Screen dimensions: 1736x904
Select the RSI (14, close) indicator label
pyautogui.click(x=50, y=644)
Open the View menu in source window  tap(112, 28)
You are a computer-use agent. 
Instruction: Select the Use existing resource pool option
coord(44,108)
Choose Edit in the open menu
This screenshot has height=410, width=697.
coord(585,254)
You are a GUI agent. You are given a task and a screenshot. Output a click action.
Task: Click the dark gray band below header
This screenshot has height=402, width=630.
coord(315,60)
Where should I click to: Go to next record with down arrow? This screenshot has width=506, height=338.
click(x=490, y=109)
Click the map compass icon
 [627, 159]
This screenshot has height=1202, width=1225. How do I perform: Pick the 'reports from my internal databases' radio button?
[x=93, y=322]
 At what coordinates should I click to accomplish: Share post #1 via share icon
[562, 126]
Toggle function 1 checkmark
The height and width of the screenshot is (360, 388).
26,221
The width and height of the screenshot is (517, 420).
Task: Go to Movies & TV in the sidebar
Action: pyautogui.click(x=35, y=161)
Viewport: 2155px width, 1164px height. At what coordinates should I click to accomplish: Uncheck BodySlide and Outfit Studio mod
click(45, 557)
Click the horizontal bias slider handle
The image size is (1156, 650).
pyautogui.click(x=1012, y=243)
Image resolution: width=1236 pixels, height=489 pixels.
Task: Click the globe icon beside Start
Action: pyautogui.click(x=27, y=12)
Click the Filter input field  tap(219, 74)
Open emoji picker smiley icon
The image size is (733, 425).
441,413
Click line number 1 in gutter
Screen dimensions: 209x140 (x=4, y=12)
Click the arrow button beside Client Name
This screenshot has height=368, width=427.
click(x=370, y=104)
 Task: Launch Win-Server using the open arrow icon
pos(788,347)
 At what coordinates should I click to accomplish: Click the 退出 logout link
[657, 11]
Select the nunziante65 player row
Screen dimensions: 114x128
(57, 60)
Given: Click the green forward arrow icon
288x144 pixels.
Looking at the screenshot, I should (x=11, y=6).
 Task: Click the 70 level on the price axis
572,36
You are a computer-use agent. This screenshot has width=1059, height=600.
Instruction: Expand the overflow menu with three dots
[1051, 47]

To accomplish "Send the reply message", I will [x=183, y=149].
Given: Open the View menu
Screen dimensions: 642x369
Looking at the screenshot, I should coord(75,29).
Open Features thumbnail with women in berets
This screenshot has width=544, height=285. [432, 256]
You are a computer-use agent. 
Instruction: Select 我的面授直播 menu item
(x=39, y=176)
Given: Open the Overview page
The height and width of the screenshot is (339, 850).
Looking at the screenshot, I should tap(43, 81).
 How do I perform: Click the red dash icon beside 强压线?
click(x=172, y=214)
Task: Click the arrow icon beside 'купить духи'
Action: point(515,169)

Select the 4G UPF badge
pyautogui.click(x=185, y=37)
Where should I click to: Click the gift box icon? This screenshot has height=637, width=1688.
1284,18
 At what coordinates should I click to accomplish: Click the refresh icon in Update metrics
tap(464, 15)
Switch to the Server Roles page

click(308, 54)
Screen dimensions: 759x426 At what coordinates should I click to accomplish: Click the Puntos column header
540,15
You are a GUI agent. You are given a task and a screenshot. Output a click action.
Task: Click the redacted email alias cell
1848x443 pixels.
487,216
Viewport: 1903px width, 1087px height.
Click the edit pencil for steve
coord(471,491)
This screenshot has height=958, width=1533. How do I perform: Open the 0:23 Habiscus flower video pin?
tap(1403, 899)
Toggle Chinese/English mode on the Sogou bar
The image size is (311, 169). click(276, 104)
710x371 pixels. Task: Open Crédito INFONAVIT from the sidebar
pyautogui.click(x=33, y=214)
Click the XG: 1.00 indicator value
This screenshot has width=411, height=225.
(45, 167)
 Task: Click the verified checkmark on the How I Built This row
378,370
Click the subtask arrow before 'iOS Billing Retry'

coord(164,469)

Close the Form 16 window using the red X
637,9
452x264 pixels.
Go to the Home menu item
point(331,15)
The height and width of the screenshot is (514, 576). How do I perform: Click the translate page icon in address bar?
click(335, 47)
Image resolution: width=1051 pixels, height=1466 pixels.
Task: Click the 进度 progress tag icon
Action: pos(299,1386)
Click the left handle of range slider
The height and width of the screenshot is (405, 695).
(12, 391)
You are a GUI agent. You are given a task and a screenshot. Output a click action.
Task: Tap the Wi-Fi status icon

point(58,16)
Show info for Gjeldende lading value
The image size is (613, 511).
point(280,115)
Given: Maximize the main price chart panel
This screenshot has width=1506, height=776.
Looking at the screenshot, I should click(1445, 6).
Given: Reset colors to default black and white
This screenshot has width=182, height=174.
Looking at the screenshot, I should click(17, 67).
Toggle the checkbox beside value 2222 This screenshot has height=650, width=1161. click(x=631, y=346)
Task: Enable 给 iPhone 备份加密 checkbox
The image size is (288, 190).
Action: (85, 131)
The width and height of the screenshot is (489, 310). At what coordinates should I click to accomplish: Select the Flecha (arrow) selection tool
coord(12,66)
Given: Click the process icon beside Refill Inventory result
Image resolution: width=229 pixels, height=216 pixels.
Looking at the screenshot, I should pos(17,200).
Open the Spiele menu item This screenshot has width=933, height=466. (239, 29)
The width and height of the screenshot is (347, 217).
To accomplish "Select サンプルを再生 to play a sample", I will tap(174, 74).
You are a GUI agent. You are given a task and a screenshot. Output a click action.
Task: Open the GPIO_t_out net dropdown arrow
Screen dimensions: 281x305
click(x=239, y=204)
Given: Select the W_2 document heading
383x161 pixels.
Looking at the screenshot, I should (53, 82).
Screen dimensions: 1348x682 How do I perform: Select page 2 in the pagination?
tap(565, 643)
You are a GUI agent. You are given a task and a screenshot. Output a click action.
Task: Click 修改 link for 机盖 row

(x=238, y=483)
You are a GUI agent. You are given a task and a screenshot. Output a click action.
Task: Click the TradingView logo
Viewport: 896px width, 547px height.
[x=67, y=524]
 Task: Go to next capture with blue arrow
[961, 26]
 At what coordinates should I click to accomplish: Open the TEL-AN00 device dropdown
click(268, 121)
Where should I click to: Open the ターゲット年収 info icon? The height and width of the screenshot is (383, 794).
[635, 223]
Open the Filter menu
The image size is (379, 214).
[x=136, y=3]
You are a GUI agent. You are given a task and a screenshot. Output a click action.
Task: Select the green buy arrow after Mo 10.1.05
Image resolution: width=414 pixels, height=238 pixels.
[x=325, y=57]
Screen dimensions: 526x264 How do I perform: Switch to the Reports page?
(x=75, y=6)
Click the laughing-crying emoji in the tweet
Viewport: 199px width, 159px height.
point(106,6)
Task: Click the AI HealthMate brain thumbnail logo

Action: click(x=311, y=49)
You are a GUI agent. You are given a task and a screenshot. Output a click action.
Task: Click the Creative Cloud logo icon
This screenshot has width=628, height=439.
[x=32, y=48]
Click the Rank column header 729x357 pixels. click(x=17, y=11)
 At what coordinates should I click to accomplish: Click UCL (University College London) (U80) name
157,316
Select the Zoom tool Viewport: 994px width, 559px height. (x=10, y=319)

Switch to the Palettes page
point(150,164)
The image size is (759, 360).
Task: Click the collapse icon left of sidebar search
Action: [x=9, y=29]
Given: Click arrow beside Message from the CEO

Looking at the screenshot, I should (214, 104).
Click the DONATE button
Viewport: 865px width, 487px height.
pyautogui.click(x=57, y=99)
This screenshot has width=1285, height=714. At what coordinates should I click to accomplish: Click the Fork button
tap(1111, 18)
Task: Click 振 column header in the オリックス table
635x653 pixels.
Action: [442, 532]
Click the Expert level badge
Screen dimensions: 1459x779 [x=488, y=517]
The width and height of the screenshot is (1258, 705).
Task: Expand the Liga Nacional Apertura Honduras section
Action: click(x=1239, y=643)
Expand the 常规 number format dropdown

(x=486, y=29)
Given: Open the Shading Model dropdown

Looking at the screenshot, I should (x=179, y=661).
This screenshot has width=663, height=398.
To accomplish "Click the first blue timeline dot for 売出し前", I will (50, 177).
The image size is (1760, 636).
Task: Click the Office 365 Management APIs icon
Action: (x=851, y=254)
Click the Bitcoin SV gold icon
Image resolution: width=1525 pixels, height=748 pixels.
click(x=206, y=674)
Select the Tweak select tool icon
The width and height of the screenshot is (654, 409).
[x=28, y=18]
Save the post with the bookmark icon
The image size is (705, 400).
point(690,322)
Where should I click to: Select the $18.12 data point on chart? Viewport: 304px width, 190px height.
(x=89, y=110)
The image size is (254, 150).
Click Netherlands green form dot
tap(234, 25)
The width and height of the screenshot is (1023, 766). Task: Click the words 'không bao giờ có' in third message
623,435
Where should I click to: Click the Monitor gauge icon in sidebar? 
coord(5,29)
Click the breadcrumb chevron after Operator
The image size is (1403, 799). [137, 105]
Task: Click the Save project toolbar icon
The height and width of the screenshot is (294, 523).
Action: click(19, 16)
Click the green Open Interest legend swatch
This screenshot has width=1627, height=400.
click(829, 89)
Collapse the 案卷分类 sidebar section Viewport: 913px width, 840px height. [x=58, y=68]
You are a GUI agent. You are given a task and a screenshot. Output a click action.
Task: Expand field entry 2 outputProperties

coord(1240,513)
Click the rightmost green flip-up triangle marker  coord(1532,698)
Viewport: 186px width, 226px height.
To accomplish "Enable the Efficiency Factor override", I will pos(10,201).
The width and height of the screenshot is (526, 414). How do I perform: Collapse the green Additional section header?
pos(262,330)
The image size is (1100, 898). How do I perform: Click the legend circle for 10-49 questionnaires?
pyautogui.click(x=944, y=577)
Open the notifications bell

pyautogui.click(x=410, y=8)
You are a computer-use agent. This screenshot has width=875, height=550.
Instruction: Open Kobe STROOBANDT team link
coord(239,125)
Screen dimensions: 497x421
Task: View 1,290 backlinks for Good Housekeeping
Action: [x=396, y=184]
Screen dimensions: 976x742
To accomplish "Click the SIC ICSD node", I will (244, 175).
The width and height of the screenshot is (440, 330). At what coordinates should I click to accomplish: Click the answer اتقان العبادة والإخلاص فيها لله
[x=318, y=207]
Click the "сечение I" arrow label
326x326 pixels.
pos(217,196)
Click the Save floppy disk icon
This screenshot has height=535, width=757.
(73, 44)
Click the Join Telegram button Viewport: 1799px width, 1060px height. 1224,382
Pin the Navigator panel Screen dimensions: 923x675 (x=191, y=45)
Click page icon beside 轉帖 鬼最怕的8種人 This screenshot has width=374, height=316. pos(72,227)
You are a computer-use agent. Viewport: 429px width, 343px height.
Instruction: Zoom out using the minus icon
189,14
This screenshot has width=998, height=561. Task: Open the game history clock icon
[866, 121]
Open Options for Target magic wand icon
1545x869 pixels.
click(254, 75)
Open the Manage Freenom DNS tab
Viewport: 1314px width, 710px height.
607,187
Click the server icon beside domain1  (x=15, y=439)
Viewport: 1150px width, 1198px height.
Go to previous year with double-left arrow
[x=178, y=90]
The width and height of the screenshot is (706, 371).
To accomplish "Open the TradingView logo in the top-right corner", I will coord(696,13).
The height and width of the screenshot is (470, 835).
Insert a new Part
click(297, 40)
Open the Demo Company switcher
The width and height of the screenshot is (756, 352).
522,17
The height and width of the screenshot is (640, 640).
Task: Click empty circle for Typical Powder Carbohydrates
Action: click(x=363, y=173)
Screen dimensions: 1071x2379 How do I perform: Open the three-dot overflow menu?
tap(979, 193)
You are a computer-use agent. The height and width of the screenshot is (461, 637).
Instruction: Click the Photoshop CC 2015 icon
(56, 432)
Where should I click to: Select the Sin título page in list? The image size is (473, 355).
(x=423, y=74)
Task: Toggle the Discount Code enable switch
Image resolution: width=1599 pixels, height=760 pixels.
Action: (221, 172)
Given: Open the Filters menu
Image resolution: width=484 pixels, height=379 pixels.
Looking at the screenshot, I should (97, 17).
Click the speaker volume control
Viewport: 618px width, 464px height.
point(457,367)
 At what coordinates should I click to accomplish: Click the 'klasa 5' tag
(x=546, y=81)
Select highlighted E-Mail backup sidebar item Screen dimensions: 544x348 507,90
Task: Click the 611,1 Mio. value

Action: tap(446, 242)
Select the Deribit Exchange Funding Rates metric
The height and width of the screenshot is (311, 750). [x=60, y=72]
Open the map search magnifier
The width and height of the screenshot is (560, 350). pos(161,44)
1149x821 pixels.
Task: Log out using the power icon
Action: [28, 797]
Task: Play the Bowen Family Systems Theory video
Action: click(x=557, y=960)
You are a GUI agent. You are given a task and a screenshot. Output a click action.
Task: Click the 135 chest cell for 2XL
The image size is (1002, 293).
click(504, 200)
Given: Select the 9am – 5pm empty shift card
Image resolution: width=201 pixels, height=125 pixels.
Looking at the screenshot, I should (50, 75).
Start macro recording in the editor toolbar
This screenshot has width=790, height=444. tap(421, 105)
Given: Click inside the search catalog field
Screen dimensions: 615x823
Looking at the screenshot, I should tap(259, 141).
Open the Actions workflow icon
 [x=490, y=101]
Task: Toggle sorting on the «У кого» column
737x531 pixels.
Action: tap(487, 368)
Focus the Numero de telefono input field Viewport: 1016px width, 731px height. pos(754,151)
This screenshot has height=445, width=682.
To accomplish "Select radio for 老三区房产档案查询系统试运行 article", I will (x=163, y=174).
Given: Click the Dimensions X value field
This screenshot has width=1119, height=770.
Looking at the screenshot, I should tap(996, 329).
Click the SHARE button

-*-*-

--- Exercise objective ---
Repeat the stretch of items from the line containing "Given: Open the Overview page" through the line containing "The image size is (311, 169). click(276, 104)", both included, exactly as it appears.

--- Complete output ---
Given: Open the Overview page
The height and width of the screenshot is (339, 850).
Looking at the screenshot, I should tap(43, 81).
 How do I perform: Click the red dash icon beside 强压线?
click(x=172, y=214)
Task: Click the arrow icon beside 'купить духи'
Action: point(515,169)

Select the 4G UPF badge
pyautogui.click(x=185, y=37)
Where should I click to: Click the gift box icon? This screenshot has height=637, width=1688.
1284,18
 At what coordinates should I click to accomplish: Click the refresh icon in Update metrics
tap(464, 15)
Switch to the Server Roles page

click(308, 54)
Screen dimensions: 759x426 At what coordinates should I click to accomplish: Click the Puntos column header
540,15
You are a GUI agent. You are given a task and a screenshot. Output a click action.
Task: Click the redacted email alias cell
1848x443 pixels.
487,216
Viewport: 1903px width, 1087px height.
Click the edit pencil for steve
coord(471,491)
This screenshot has height=958, width=1533. How do I perform: Open the 0:23 Habiscus flower video pin?
tap(1403, 899)
Toggle Chinese/English mode on the Sogou bar
The image size is (311, 169). click(276, 104)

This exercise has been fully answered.